Document excerpt ▸
====

If the Fed wanted to create a 13(3) facility that falls within the scope of the new language, it would have to find other ways to secure the loans to its satisfaction. The Treasury will not be able to assist the Fed in meeting that standard with ESF funds. The new legislation does not newly preclude the Fed from intervening in any particular asset or market via new facilities, and the Fed will face the same security requirements under 13(3) that it faced before and after the passage of the CARES Act.
Going Forward: 13(3) in Practice
As always, the Fed can construct 13(3) facilities that do not use any equity funding when it deems itself sufficiently secured by other risk-management techniques, such as haircuts or safer collateral. The Fed utilized this method during the COVID-19 crisis when constructing the Primary Dealer Credit Facility (PDCF) and Paycheck Protection Program Liquidity Facility (PPPLF) and several times during the GFC. Of course, all 13(3) facilities will continue to require the Treasury Secretary’s approval.

====

Data block ▸

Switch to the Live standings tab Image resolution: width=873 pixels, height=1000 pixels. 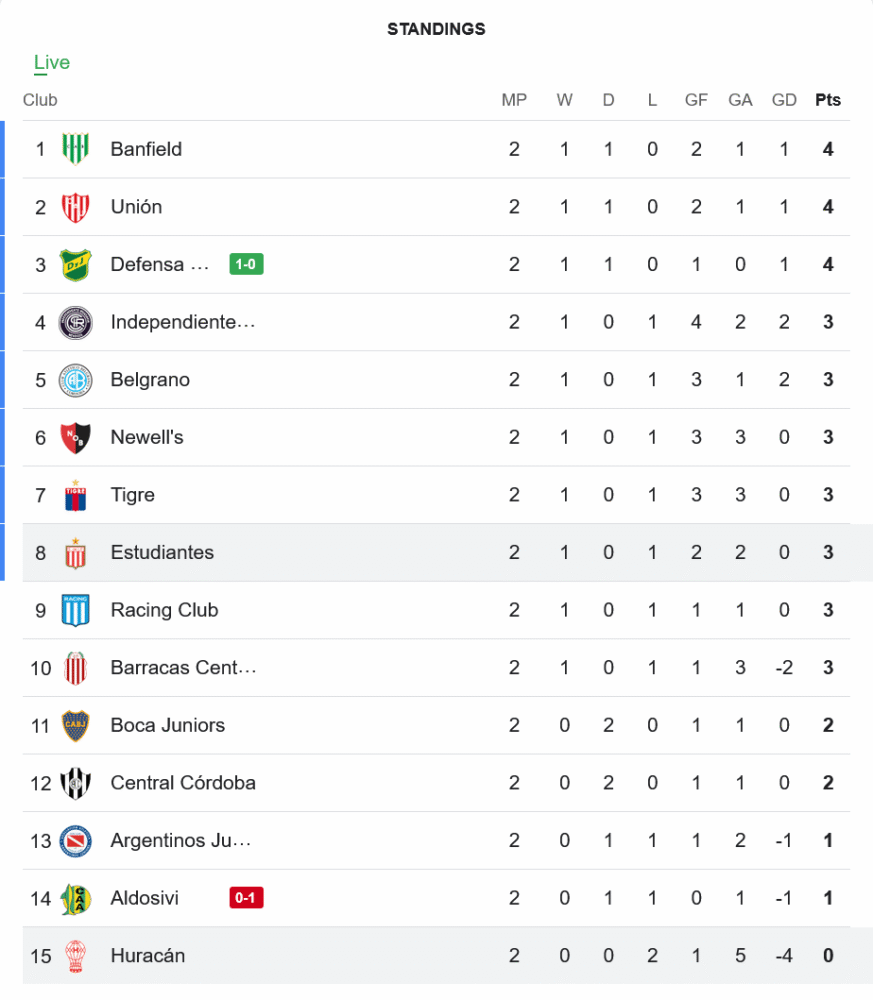[52, 63]
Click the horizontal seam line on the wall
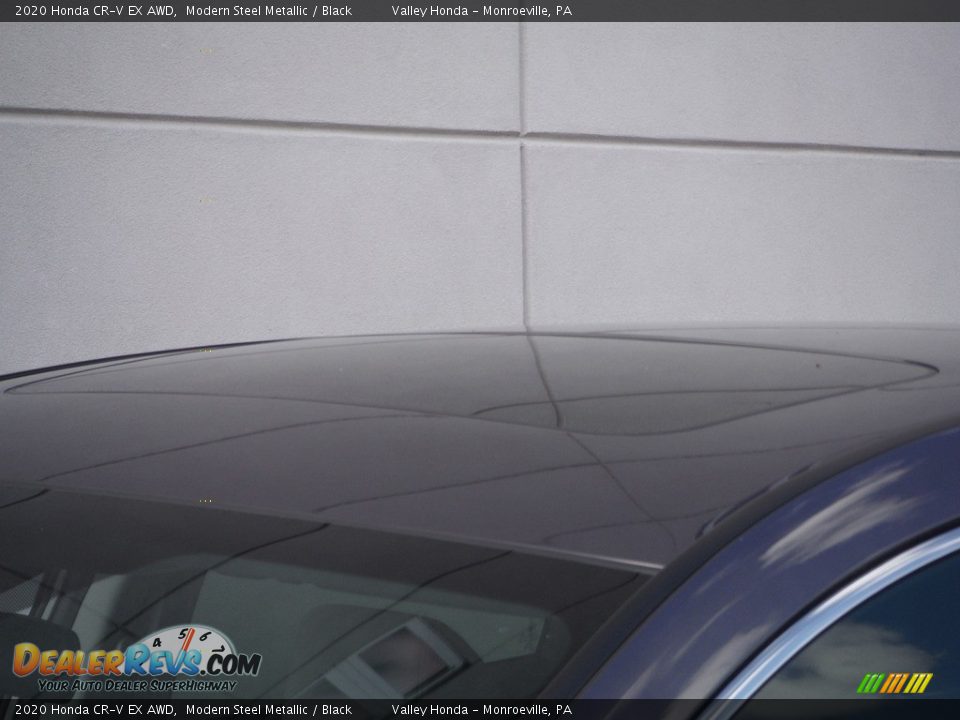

====

The task ▸
Answer these questions from the excerpt on 13(3) facilities.
(a) Which funds will the Treasury be unable to use to help the Fed meet the security standard?
(b) Which two facilities did the Fed construct during the COVID-19 crisis without equity funding?
(c) Whose approval will all 13(3) facilities continue to require?

Problem solution ▸
(a) ESF funds
(b) The Primary Dealer Credit Facility (PDCF) and the Paycheck Protection Program Liquidity Facility (PPPLF)
(c) The Treasury Secretary's